0

I want to find a substring like (میں چند ممالک ایک ایسے گیا) from a paragraph but the paragraph line is not exactly same to the substring line so if more than two words are match from the line of the paragraph give that line as match line

fullstringlist =("  ادھر کی رات صرف چار گھنٹے کی ہے- جہاں دن کا دورانیہ بیس گھنٹے تک ہے- میں چند ایک ممالک ایسے گیا ")

test_list = fullstringlist.split("-")

print("The original list is : " + str(test_list))

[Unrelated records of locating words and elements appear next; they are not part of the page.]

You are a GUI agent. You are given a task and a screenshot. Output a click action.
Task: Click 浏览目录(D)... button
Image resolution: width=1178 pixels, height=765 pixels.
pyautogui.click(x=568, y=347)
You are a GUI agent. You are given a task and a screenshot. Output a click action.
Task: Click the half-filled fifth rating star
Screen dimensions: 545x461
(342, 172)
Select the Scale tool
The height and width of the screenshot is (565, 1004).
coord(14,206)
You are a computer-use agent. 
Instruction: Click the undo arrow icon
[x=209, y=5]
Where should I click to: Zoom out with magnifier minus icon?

subs_list = ['ادھر رات صرف چار گھنٹے کی ہے','میں چند ممالک ایک ایسے گیا'] 
 
res = []
for sub in test_list:
    flag = 0
    for ele in subs_list:
         
        # checking for non existence of
        # any string
        if ele not in sub:
            flag = 1
            break
    if flag == 0:
        res.append(sub)
 
# printing result
print("The extracted values : " + str(res))
 
Oghli
  • 2,200
  • 1
  • 15
  • 37
M NOUMAN
  • 13
  • 3
  • It's unclear. "the words of substring are back and forth"? It can't be understood literally due to bad English. – relent95 Nov 14 '22 at 07:42
  • Please clarify your specific problem or provide additional details to highlight exactly what you need. As it's currently written, it's hard to tell exactly what you're asking. – Community Nov 14 '22 at 07:54
  • sorry for english ...i want to detect a line from paragraph but the line in paragraph is not exactly the same so i want that if more than two words are match from that line give that line as match line – M NOUMAN Nov 14 '22 at 08:08

1 Answers1

1

You can achieve that using Threshold variable that indicates half number of words plus one in each substring.

Example:

ادھر رات صرف چار گھنٹے کی ہے contains 7 words so its threshold about 5 words, if we find 5 matches words or more we will consider it a match substring

fullstringlist = "  ادھر کی رات صرف چار گھنٹے کی ہے- جہاں دن کا دورانیہ بیس گھنٹے تک ہے- میں چند ایک ممالک ایسے گیا "
subs_list = ['ادھر رات صرف چار گھنٹے کی ہے','میں چند ممالک ایک ایسے گیا', 'نیکول بیکر ایک کمپنی میں کوارڈینیٹر ']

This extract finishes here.